Scavenging methods - Cross-flow scavenging, loop scavenging,
& uniflow scavenging
Internal combustion engine procedure
A basic part of the cycle of an internal combustion engine is the supply of fresh air and removal of exhaust gases. This is the gas exchange process. Scavenging is the removal of exhaust gases by blowing in fresh air. Charging is the filling of the engine cylinder with a supply or charge of fresh air ready for compression. With supercharging a large mass of air is supplied to the cylinder by blowing it in under pressure.
Efficient scavenging is essential to ensure a sufficient supply of fresh air for combustion. In the four-stroke cycle engine there is an adequate overlap between the air inlet valve opening and the exhaust valve closing. With two-stroke cycle engines this overlap is limited and some slight mixing of exhaust gases and incoming air does occur.
A number of different scavenging methods are in use in slow-speed two-stroke engines. In each the fresh air enters as the inlet port is opened by the downward movement of the piston and continues until the port is closed by the upward moving piston. The flow path of the scavenge air is decided by the engine port shape and design and the exhaust arrangements.
Three basic systems are in use: the cross flow, the loop and the uniflow. All modern slow-speed diesel engines now use the uniflow scavenging system with a cylinder-head exhaust valve.
In cross scavenging the incoming air is directed upwards, pushing the exhaust gases before it. The exhaust gases then travel down and out of the exhaust ports. Figure above illustrates the process.
In loop scavenging the incoming air passes over the piston crown then rises towards the cylinder head. The exhaust gases are forced before the air passing down and out of exhaust ports located just above the inlet ports. The process is shown in Figure below.

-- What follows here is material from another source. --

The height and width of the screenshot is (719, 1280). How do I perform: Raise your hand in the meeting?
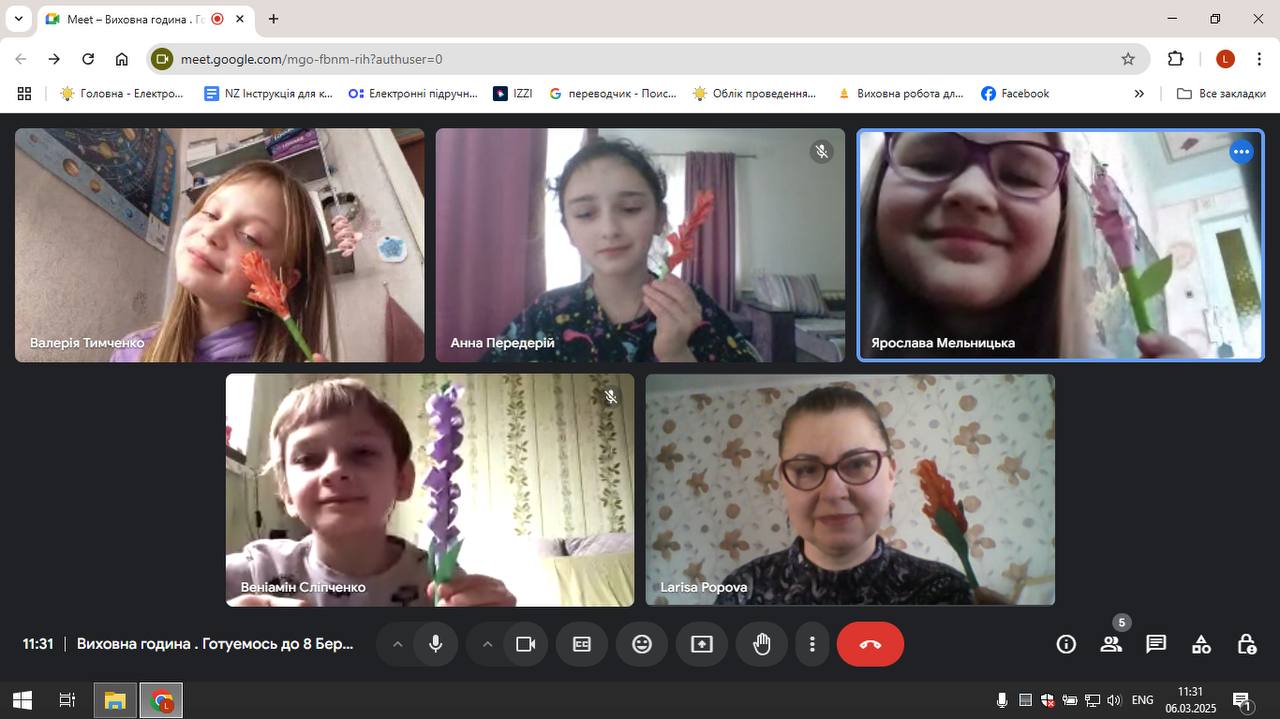tap(762, 644)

With uniflow scavenging the incoming air enters at the lower end of the cylinder and leaves at the top. The outlet at the top of the cylinder may be ports or a large valve. The process is shown here.
Fig: Uniflow scavenging
Each of the systems has various advantages and disadvantages. Cross scavenging requires the fitting of a piston skirt to prevent air or exhaust gas escape when the piston is at the top of the stroke. Loop scavenge arrangements have low temperature air and high temperature exhaust gas passing through adjacent ports, causing temperature differential problems for the liner material. Uniflow is the most efficient scavenging system but requires either an opposed piston arrangement or an exhaust valve in the cylinder head. All three systems have the ports angled to swirl the incoming air and direct it in the appropriate path.